EXERCISE MATERIALS
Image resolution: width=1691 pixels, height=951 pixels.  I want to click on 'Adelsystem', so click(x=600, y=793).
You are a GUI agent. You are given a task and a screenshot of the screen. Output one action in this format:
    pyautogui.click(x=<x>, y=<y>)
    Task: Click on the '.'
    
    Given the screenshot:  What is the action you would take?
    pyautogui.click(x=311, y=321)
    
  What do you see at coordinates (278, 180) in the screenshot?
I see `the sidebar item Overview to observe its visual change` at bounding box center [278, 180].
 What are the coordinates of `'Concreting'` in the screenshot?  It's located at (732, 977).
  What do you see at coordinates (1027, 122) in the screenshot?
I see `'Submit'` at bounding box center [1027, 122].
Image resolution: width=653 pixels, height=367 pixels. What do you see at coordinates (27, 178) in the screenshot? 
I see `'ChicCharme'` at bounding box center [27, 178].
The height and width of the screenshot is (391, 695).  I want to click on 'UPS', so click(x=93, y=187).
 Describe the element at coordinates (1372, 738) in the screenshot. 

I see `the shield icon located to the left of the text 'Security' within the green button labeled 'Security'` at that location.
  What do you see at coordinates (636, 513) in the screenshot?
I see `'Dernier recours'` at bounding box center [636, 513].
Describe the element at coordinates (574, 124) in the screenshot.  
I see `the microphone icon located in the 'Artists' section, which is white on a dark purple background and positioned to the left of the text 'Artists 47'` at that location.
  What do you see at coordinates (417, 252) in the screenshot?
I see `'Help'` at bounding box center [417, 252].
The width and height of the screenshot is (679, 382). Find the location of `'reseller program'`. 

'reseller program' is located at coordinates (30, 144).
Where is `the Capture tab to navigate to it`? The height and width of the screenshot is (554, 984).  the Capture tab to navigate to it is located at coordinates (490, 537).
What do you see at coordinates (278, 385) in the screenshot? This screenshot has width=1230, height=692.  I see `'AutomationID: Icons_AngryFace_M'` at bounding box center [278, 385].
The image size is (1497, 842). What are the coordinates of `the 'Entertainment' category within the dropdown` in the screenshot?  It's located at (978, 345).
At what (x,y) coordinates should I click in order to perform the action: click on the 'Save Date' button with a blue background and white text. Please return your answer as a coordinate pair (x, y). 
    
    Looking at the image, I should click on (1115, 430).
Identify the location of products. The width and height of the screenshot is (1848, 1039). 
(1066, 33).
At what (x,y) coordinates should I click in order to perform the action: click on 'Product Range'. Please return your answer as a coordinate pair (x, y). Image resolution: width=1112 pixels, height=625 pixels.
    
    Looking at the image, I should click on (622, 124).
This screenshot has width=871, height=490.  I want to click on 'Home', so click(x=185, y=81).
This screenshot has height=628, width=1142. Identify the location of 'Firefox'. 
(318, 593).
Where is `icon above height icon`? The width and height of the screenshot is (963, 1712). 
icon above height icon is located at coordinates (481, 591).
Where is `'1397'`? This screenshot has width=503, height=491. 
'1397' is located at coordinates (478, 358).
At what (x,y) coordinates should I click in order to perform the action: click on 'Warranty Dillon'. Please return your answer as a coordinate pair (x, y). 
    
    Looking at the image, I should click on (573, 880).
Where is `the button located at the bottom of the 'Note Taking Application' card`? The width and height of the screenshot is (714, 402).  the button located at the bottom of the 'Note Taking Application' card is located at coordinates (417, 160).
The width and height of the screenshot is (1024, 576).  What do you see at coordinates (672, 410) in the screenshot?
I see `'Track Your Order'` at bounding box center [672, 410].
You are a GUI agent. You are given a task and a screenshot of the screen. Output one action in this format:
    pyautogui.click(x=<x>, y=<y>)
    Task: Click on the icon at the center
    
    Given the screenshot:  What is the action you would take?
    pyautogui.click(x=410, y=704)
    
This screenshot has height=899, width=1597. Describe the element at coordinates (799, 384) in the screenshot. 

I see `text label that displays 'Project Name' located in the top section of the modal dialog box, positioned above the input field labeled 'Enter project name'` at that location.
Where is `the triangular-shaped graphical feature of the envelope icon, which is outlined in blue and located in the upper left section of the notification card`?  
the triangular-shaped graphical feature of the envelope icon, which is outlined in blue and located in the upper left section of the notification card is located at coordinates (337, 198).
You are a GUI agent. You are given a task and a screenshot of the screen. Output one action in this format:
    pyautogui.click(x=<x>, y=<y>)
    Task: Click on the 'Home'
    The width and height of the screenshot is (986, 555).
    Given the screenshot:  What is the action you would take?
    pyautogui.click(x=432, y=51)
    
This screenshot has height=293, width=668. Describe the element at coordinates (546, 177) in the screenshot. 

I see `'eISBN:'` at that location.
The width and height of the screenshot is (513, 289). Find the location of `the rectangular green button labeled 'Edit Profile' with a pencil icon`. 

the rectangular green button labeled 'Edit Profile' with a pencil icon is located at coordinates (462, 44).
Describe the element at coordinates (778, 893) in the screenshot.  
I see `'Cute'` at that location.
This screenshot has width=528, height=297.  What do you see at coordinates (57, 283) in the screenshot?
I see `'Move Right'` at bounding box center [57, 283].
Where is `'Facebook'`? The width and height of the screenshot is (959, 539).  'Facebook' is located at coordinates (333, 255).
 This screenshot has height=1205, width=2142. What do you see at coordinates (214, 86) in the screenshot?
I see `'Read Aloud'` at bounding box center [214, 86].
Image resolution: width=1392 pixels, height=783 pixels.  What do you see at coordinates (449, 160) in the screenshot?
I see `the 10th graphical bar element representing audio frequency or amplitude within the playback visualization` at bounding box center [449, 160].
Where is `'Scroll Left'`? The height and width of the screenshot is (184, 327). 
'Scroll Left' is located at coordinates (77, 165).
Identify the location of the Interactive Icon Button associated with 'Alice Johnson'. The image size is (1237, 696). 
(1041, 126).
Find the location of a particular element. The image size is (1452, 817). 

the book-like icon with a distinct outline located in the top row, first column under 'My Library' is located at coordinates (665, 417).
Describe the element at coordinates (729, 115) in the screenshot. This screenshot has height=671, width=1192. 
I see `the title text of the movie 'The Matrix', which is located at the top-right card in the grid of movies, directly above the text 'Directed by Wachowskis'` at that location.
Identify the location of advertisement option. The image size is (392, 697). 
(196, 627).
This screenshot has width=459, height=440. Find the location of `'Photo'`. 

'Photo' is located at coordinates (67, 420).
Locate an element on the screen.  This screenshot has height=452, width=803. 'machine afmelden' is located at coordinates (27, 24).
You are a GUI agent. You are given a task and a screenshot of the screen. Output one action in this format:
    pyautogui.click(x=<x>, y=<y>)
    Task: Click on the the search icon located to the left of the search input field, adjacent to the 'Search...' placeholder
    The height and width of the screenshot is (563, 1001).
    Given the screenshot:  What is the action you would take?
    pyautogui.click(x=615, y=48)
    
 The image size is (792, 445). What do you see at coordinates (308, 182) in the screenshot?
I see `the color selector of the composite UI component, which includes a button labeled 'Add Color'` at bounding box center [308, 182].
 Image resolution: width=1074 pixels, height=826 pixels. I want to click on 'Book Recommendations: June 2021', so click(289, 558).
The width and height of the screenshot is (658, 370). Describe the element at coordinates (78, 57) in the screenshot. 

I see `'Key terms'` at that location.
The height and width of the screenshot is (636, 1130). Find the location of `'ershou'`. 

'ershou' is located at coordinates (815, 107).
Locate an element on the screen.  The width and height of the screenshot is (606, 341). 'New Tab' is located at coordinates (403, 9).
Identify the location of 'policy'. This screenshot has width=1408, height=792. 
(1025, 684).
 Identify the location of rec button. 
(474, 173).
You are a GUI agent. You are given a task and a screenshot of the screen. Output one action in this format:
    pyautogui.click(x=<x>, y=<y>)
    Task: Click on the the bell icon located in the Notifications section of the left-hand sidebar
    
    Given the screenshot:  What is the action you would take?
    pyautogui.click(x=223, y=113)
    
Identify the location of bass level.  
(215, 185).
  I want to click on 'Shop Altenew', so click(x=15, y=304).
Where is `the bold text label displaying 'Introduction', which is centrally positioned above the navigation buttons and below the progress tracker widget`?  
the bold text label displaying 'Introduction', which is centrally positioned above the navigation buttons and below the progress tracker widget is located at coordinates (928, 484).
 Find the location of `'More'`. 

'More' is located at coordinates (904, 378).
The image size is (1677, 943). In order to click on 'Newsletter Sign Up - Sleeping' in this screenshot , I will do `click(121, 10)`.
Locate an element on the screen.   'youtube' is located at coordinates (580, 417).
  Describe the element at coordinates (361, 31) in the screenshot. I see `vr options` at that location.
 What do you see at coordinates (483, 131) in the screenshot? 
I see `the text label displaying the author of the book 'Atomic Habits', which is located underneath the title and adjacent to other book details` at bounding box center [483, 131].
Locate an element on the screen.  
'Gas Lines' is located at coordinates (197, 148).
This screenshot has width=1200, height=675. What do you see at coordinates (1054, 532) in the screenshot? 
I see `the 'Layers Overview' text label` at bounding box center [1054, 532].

TASK DIRECTIONS
Rewrite the lines from the first one through the line containing "center [636, 513].", swapping "Image resolution" for "Screen resolution" and leaving everything else as it is.

COMPLETE OUTPUT
Screen resolution: width=1691 pixels, height=951 pixels.  I want to click on 'Adelsystem', so click(x=600, y=793).
You are a GUI agent. You are given a task and a screenshot of the screen. Output one action in this format:
    pyautogui.click(x=<x>, y=<y>)
    Task: Click on the '.'
    
    Given the screenshot:  What is the action you would take?
    pyautogui.click(x=311, y=321)
    
  What do you see at coordinates (278, 180) in the screenshot?
I see `the sidebar item Overview to observe its visual change` at bounding box center [278, 180].
 What are the coordinates of `'Concreting'` in the screenshot?  It's located at (732, 977).
  What do you see at coordinates (1027, 122) in the screenshot?
I see `'Submit'` at bounding box center [1027, 122].
Screen resolution: width=653 pixels, height=367 pixels. What do you see at coordinates (27, 178) in the screenshot? 
I see `'ChicCharme'` at bounding box center [27, 178].
The height and width of the screenshot is (391, 695).  I want to click on 'UPS', so click(x=93, y=187).
 Describe the element at coordinates (1372, 738) in the screenshot. 

I see `the shield icon located to the left of the text 'Security' within the green button labeled 'Security'` at that location.
  What do you see at coordinates (636, 513) in the screenshot?
I see `'Dernier recours'` at bounding box center [636, 513].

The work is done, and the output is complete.